Today, the senior at Prospect High School is back in her Spanish class. And she loves it.
The difference? A program in the Campbell Union High School District that teaches Spanish to Spanish speakers the same way high school English is taught to English speakers — reading literature, writing poetry and discussing social issues instead of memorizing sentences and endless grammar drills.
For years, bilingual specialists have recommended such an approach to teaching native Spanish speakers their own language. In Campbell, officials found that placing native speakers in regular Spanish class didn’t work. The kids were bored. They acted up. Many dropped out.
Janet’s teacher, Manuel Colon, said he could understand why.
“”It’s like being a native English speaker, going to English class and learning how to say “My name is . . . ‘ over and over again,” he said.
Bilingual educators say it’s important for students to continue learning their native language at the same time they are learning English. Even though many of Colon’s students are able to speak Spanish, they can’t read or write the language. Often, that spills over to their ability to master English.
Campbell administrators already have seen the benefits. They say the course has boosted self-esteem and reduced the dropout rate among Hispanic students. Most importantly, it has given some students something to focus on — a future that could include college.
The district started the program three years ago at Del Mar High as a way to reach native speakers who wanted to continue learning Spanish but couldn’t seem to succeed in regular classes.
Now, about 100 students are enrolled in the course, which is offered at several high schools. Students say the classes make them think — not just about Spanish but about social issues such as racism, sexism and war.
In Colon’s class, students often are embroiled in high-spirited, hand-waving discussions on topics ranging from the role of women to the plight of the homeless.

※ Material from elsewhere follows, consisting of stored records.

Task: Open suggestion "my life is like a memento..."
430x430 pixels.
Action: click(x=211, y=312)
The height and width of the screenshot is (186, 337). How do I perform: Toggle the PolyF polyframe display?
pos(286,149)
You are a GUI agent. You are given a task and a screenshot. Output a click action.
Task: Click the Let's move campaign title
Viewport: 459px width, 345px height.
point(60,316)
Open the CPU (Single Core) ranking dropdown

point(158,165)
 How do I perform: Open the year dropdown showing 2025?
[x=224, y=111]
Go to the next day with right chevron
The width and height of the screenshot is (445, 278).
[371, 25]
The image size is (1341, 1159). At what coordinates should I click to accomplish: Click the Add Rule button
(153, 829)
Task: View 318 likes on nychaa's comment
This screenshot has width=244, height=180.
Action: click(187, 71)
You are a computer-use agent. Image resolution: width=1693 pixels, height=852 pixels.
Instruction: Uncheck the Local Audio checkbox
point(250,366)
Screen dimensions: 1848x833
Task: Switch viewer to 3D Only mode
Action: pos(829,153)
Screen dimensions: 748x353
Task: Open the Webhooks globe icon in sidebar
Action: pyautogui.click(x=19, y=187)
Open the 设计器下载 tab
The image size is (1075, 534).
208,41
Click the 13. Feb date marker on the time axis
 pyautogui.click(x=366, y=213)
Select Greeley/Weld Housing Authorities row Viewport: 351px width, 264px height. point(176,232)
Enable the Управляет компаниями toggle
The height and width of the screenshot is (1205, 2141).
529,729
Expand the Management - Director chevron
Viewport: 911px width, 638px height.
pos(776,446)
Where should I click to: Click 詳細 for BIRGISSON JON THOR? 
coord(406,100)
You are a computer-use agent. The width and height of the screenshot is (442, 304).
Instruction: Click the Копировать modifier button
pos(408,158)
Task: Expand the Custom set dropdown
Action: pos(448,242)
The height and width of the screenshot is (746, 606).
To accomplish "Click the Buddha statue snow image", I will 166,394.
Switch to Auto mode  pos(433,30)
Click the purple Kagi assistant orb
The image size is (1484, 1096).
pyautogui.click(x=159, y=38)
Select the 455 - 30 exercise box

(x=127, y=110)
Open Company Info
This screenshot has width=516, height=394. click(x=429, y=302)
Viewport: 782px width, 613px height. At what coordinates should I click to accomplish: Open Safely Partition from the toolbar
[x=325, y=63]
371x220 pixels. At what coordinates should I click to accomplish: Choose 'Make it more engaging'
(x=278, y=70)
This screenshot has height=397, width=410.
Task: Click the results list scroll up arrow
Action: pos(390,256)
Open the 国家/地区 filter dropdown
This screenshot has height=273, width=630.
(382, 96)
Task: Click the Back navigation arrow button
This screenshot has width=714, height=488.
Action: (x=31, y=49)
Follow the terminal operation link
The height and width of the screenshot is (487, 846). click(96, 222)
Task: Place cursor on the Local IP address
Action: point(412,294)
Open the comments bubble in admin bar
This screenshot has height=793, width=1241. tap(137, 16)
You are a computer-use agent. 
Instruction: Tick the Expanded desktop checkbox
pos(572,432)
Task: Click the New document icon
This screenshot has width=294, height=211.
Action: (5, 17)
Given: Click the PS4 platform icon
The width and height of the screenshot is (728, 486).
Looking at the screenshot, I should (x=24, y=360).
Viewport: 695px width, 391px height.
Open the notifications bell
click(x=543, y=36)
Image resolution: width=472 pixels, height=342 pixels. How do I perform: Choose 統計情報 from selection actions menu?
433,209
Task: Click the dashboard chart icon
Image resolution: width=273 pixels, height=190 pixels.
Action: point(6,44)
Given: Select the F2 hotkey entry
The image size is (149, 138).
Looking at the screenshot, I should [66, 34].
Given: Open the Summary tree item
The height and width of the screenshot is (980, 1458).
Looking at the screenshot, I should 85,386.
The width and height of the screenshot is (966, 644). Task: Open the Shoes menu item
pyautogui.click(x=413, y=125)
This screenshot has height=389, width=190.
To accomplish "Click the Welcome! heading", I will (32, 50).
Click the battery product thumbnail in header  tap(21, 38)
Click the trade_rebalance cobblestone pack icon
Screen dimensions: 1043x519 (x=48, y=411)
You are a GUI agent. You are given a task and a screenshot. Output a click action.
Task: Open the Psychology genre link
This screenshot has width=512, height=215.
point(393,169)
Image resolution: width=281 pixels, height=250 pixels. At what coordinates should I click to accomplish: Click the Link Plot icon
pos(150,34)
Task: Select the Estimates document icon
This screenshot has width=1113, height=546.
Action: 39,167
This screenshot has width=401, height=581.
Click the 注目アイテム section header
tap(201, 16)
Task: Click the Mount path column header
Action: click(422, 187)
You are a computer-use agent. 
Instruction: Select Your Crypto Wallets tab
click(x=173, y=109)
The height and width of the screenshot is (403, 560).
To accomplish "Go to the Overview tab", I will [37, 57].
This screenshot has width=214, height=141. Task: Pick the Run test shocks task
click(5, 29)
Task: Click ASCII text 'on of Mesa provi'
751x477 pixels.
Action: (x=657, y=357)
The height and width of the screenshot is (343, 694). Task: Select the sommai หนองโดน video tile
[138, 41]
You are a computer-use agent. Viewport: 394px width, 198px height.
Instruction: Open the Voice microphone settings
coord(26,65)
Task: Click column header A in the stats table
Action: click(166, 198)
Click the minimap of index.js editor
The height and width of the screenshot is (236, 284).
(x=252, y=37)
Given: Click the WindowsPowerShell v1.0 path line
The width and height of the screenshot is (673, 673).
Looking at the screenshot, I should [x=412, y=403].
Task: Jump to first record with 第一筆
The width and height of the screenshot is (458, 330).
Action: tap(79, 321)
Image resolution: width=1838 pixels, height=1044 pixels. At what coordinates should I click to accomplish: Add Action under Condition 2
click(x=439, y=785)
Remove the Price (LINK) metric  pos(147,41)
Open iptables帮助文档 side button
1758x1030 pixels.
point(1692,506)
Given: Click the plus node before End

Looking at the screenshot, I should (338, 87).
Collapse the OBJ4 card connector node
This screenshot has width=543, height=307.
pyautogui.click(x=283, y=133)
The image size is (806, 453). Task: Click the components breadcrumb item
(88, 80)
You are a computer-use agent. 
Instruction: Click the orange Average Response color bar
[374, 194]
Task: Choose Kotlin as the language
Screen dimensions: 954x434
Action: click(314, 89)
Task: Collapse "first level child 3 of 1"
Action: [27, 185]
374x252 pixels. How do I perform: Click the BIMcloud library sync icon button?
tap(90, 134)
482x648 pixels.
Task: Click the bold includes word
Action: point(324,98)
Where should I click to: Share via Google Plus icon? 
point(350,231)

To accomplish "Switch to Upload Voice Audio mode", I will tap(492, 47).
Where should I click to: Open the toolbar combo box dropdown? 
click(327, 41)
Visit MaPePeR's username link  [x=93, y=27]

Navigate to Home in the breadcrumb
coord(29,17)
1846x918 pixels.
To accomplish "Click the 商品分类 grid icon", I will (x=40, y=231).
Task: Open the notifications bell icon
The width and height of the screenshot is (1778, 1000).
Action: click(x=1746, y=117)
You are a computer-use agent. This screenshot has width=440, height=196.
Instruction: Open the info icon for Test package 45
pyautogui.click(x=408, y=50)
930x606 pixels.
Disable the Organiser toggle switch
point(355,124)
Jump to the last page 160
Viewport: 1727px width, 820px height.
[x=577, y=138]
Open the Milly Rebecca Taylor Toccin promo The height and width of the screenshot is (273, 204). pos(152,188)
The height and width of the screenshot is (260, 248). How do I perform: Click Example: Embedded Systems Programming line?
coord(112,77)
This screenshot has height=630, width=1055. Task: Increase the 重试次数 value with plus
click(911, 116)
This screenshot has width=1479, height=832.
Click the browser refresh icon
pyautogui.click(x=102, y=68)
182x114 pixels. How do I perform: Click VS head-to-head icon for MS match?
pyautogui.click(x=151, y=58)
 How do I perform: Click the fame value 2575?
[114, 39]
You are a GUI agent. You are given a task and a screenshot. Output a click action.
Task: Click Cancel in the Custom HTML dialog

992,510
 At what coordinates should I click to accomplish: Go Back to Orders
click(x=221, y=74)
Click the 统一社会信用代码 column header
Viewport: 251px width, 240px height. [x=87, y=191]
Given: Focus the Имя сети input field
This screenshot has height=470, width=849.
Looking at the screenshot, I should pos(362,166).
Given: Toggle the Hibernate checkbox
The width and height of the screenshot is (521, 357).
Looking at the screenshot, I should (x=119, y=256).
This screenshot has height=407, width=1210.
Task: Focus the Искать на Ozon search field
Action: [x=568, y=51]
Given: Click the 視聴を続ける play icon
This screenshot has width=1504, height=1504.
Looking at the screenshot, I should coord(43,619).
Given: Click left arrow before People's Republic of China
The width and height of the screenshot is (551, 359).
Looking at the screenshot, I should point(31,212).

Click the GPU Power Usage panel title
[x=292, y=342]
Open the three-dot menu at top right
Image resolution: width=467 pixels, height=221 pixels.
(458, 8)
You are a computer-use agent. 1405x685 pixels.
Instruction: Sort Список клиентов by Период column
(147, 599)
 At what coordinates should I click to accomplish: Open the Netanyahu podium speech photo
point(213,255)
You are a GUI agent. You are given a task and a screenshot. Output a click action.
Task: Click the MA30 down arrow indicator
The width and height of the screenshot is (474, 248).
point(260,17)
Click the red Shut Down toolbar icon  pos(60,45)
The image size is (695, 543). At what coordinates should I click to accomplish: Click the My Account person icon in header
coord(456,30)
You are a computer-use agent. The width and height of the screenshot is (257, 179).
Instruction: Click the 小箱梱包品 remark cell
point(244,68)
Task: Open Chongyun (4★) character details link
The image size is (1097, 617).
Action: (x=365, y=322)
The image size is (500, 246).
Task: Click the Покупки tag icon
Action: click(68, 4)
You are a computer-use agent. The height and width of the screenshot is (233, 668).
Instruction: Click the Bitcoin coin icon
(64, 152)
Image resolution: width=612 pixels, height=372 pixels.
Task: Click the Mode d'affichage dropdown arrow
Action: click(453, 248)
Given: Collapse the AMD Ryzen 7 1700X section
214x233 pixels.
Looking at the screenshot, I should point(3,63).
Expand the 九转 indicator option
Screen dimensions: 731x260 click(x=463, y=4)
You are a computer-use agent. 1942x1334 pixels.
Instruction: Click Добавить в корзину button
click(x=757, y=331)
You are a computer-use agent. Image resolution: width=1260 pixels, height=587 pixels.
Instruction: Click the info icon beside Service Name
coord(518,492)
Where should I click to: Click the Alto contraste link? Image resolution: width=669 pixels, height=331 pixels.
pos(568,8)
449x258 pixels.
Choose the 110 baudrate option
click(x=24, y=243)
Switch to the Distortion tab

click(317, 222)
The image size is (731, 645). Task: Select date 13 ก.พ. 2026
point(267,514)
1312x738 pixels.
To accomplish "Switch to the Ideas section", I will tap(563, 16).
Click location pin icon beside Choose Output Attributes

They publish a book of poetry and short stories each year. They say they’re learning.
“”For some of them, all it takes is for a teacher to tell them they can do it,” said Christina DeRuiter, who teaches the class at Westmont. “”Some teachers may not take the time to do that, but this program is geared toward encouraging (students) to stay in school and graduate. ”
The course is a mix of students. Some, born in the United States, have grown up watching MTV and hanging out at the mall.
They feel more comfortable speaking English. Others only recently arrived in the United States and understand virtually no English.
Both groups felt intimidated in other classes — such as math or history — unsure whether their opinions really counted. Now, they speak out more frequently in all their classes.
“”It’s really a comfortable place to come, especially if you just arrived in the country,” DeRuiter said. “”You’re able to communicate in your own language after going through the day in a foreign system — it’s a family atmosphere. ”
Few districts, however, have been able to offer such courses.
Bilingual teachers are hard to find, and budget problems have forced cutbacks in course offerings, including foreign languages.